I concur. Would love to see it supported, especially by my June trip!


----------



## Kias

I'm with everyone else.  Would love to see tapatalk on here!  I've installed it on the forum I run.  It took exactly 5 minutes.  It was the easiest thing I've ever added to the forum, and probably the most used!


----------



## WeLubDeeDub

I'd love to see this as well.


----------



## FluffedMojo

I would also love to see this.

Or support for ForumRunner.

Or any phone/tablet app.

Please.


----------



## WebmasterKathy

Check out the information on our *eTicket* application here: eTicket


----------



## ahecht

WebmasterKathy said:


> Check out the information on our *eTicket* application here: eTicket



That doesn't help those of us using Android, WebOS, Windows Phone, or Blackberry. iPhone users make up only 25.5% of smartphone users, which means that almost three times as many people are using one of the above alternative operating systems. If you supported Tapatalk, you would support all the major mobile operating systems.


----------



## Chia9876

I agree, iPhone is just a small group of smart phone uses. Android is selling more phones/tablets and in time will be the reigning leader.

It only takes 15 minutes to set the site to support it as it takes weeks/months to develop an app.

The Tapatalk app exists to make it easy for webmasters. Why reinvent the wheel?

I'm a web software engineer/Architect so I know what is required.


----------



## PAcpl

WebmasterKathy said:


> Check out the information on our *eTicket* application here: eTicket



Wow


----------



## gigglesgee

I vote Tapatalk! )


----------



## BensDaddy

Add me to the list. I love tapatalk and the first thing I did after downloading it was look to see if Disboards was on there!


----------



## WebmasterAlex

This is something we are actively looking at. I don't know that it will neccesarily be tapatalk. I don't have a time frame yet but I will post any information once I get it.


----------



## PAcpl

WebmasterAlex said:


> This is something we are actively looking at. I don't know that it will neccesarily be tapatalk. I don't have a time frame yet but I will post any information once I get it.



Finally a real answer.

Thanks Alex!!!


----------



## disrailfan

WebmasterAlex said:


> This is something we are actively looking at. I don't know that it will neccesarily be tapatalk. I don't have a time frame yet but I will post any information once I get it.
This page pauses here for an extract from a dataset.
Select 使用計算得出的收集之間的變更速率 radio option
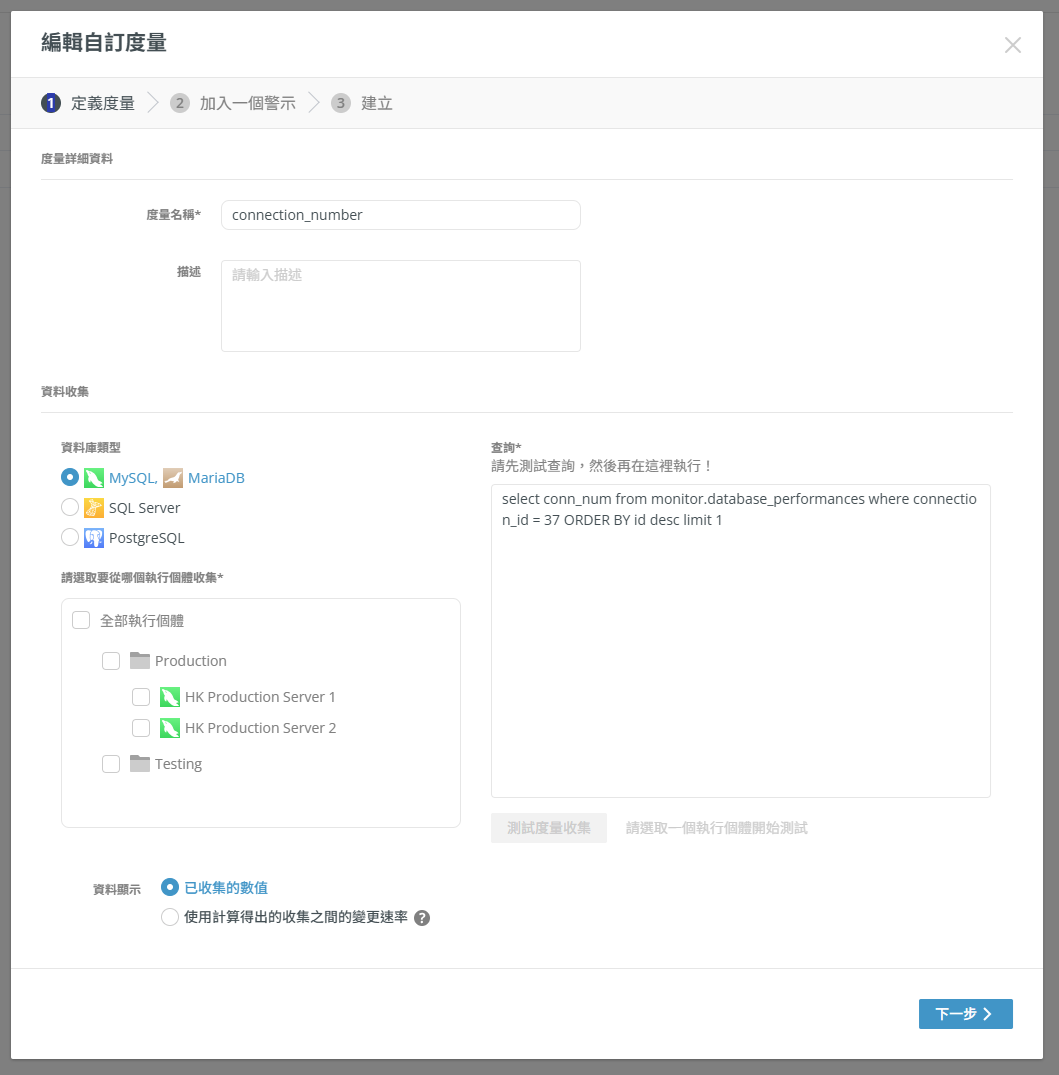Image resolution: width=1059 pixels, height=1075 pixels. [170, 917]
Thanks Alex,  anything that allows me to post from the road easier than I do now would be very welcomed!


----------



## BensDaddy

The sooner the better. This site is so comprehensive that user friendly mobile solution will be much appreciated!


----------



## jrtoastyman

Let me put in another vote for Tapatalk support.  Great app!


----------



## subtchr

I agree - tapatalk rocks!

I downloaded it recently to use with Cruise Critic, and it is a great app.


----------



## dhcalva

I vote for tapatalk too!


----------



## HappyFingers

suprised as most of the forums i visit already have it enabled and have had for ages

why would such a well presented and high occupancy site not have it enabled ?

politics ?


----------



## WebmasterAlex

There were a number of issues implementing a mobile client however I am actively working on this and I expect to have something going in the next several weeks


----------



## PAcpl

WebmasterAlex said:


> There were a number of issues implementing a mobile client however I am actively working on this and I expect to have something going in the next several weeks



Promising news. Thanks Alex.


----------



## HappyFingers

having used both tapatalk and the wdw eticket, i can confirm that tapatalk is way more user friendly than eticket

its a lot easier to keep track of your participated threads than it is with eticket

Cheers


----------



## WebmasterAlex

HappyFingers said:


> having used both tapatalk and the wdw eticket, i can confirm that tapatalk is way more user friendly than eticket
> 
> its a lot easier to keep track of your participated threads than it is with eticket
> 
> Cheers



Well just to be clear I never promised Tapatalk and at this point I don't think it will be.  I think you will like what we've come up with though


----------



## WebmasterAlex

I wanted to give everyone an update.  We use a third party search provider and the current version of that program is not compatible with the mobile clients.  Unfortunately the operating system on our servers is not compatible with the new search system!  I'm kind of in a Catch 22. We are due for new servers next month and we should be good to go then.


----------



## bruhaha1234

Thank you for the update, though it wasn't what I was hoping to hear.  If you get to the point where you feel you need testers for an Android compatible mobile view of the forums, I would be more than willing to assist.

-Bruhaha


----------



## PAcpl

WebmasterAlex said:


> I wanted to give everyone an update.  We use a third party search provider and the current version of that program is not compatible with the mobile clients.  Unfortunately the operating system on our servers is not compatible with the new search system!  I'm kind of in a Catch 22. We are due for new servers next month and we should be good to go then.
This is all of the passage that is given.